Today’s painting; mountains of Rum from Laig Bay. A deep blue/green base of acrylic was overlayed with gesso and white paint, into which mountain shapes were scraped with a palette knife. The foreground includes sand (from Laig Bay!) and subtle blue/green ink stain
Yesterday I mentioned that I’d explore Joseph Beuys and his work in today’s blog. In the process of writing this I’ve realised how influential Beuy’s work has been on my life as an artist and curator, so I’ll make this a two-part blog, to be continued tomorrow.
While at art college, we didn’t focus on Beuys particularly, though he was there in the background – described as an important artist who’d influenced or pioneered creative approaches such as installations, interventions and ‘happenings’ (such a 60s sounding term now!)
My time at art college was post-80s; Jeff Koons, Saatchi and Young British artists dominated our artistic horizons. The artistic mood was sensationalist, at times flippant and somewhat cynical. One tutor, advising on ways of getting noticed in the art world, stated ‘if all else fails, get your kit off’ (and I’m afraid to say most of us did at some point in our three year degree course, as part of cringe-worthy video installations!).

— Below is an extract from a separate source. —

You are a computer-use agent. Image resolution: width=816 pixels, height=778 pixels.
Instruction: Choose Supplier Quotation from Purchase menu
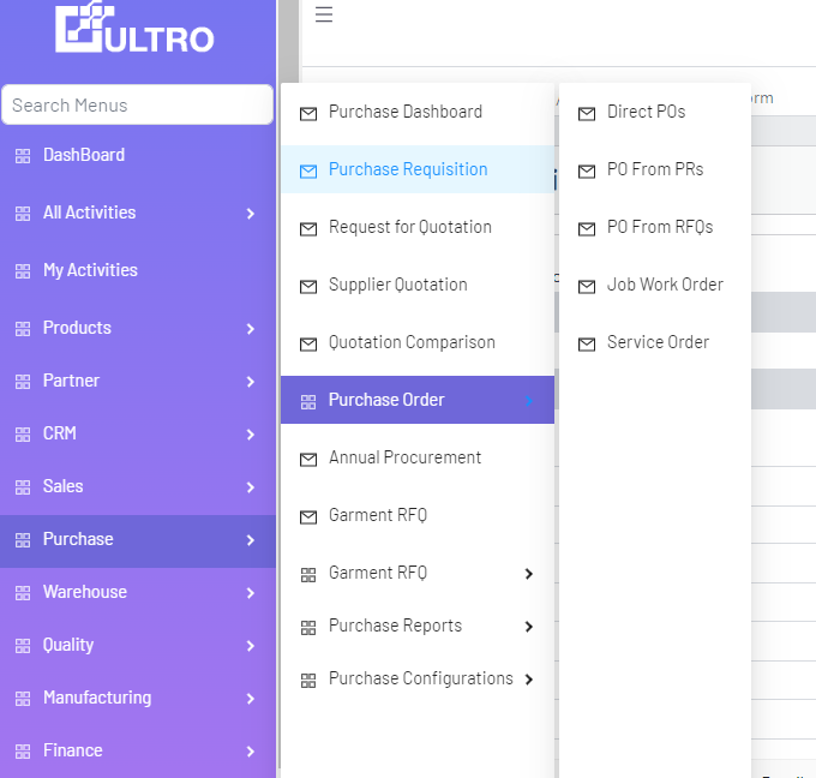click(398, 285)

We’d discuss how life might be post-art college, and for some of the art students I spoke to, the pinnacle of artistic endeavour would be to have your work included in the Royal Bank of Scotland’s art collection, or similar.
It would have been utterly uncool to align oneself with anything resembling an arts manifesto, or statement of intent, and needless to say this was an atmosphere entirely unrelated to Beuy’s involvement in, for example, ecology (he was a founder member of the Green Party) his post-war concern with art as a means of communication and healing, or his role as a pedagogue and (self appointed) shaman.
What seemed to remain from his artistic legacy was the art installation; an interesting creative approach in itself which allowed work to be seen in context, relating to its environment and removing art from a conventional gallery setting. But in some ways it had perhaps become a marker of ‘contemporary’, therefore cool, indicating awareness of the current art milieu.
My proper introduction to Beuys was through mysterious anecdotes, and in a sense it was exactly that – a proper introduction – since Beuy’s work was never meant to be experienced in a dry intellectual context.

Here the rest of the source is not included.